• **Problem details**
Update the material below by changing every "Screen dimensions" to "Display size", leaving everything else as it is.

'''

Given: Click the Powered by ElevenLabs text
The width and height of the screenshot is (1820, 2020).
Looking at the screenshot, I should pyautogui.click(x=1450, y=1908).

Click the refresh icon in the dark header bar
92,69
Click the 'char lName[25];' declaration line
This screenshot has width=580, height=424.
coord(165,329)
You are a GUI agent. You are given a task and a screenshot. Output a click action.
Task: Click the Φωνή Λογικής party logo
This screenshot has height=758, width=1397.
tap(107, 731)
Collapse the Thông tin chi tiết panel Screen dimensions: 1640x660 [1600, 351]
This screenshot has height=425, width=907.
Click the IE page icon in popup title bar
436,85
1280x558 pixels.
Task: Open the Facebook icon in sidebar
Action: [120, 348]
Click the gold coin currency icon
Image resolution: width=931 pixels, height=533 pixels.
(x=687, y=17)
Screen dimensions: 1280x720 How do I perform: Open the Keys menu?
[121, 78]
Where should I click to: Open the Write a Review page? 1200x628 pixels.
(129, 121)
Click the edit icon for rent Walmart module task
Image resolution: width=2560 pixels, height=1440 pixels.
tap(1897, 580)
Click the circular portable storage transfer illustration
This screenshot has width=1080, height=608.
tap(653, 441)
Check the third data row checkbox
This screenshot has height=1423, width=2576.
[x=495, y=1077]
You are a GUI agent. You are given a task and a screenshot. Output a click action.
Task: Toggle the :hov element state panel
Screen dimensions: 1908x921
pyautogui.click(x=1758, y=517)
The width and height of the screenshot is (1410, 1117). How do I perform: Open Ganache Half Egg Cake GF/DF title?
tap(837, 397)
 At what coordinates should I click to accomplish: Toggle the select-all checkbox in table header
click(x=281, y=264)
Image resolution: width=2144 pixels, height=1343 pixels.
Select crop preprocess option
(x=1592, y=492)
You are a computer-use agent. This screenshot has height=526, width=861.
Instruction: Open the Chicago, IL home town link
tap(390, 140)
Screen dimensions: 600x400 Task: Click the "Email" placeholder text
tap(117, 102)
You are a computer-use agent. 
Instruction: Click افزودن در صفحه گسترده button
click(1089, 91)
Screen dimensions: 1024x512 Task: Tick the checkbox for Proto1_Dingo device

'''

• **Full output**
Given: Click the Powered by ElevenLabs text
The width and height of the screenshot is (1820, 2020).
Looking at the screenshot, I should pyautogui.click(x=1450, y=1908).

Click the refresh icon in the dark header bar
92,69
Click the 'char lName[25];' declaration line
This screenshot has width=580, height=424.
coord(165,329)
You are a GUI agent. You are given a task and a screenshot. Output a click action.
Task: Click the Φωνή Λογικής party logo
This screenshot has height=758, width=1397.
tap(107, 731)
Collapse the Thông tin chi tiết panel Display size: 1640x660 [1600, 351]
This screenshot has height=425, width=907.
Click the IE page icon in popup title bar
436,85
1280x558 pixels.
Task: Open the Facebook icon in sidebar
Action: [120, 348]
Click the gold coin currency icon
Image resolution: width=931 pixels, height=533 pixels.
(x=687, y=17)
Display size: 1280x720 How do I perform: Open the Keys menu?
[121, 78]
Where should I click to: Open the Write a Review page? 1200x628 pixels.
(129, 121)
Click the edit icon for rent Walmart module task
Image resolution: width=2560 pixels, height=1440 pixels.
tap(1897, 580)
Click the circular portable storage transfer illustration
This screenshot has width=1080, height=608.
tap(653, 441)
Check the third data row checkbox
This screenshot has height=1423, width=2576.
[x=495, y=1077]
You are a GUI agent. You are given a task and a screenshot. Output a click action.
Task: Toggle the :hov element state panel
Display size: 1908x921
pyautogui.click(x=1758, y=517)
The width and height of the screenshot is (1410, 1117). How do I perform: Open Ganache Half Egg Cake GF/DF title?
tap(837, 397)
 At what coordinates should I click to accomplish: Toggle the select-all checkbox in table header
click(x=281, y=264)
Image resolution: width=2144 pixels, height=1343 pixels.
Select crop preprocess option
(x=1592, y=492)
You are a computer-use agent. This screenshot has height=526, width=861.
Instruction: Open the Chicago, IL home town link
tap(390, 140)
Display size: 600x400 Task: Click the "Email" placeholder text
tap(117, 102)
You are a computer-use agent. 
Instruction: Click افزودن در صفحه گسترده button
click(1089, 91)
Display size: 1024x512 Task: Tick the checkbox for Proto1_Dingo device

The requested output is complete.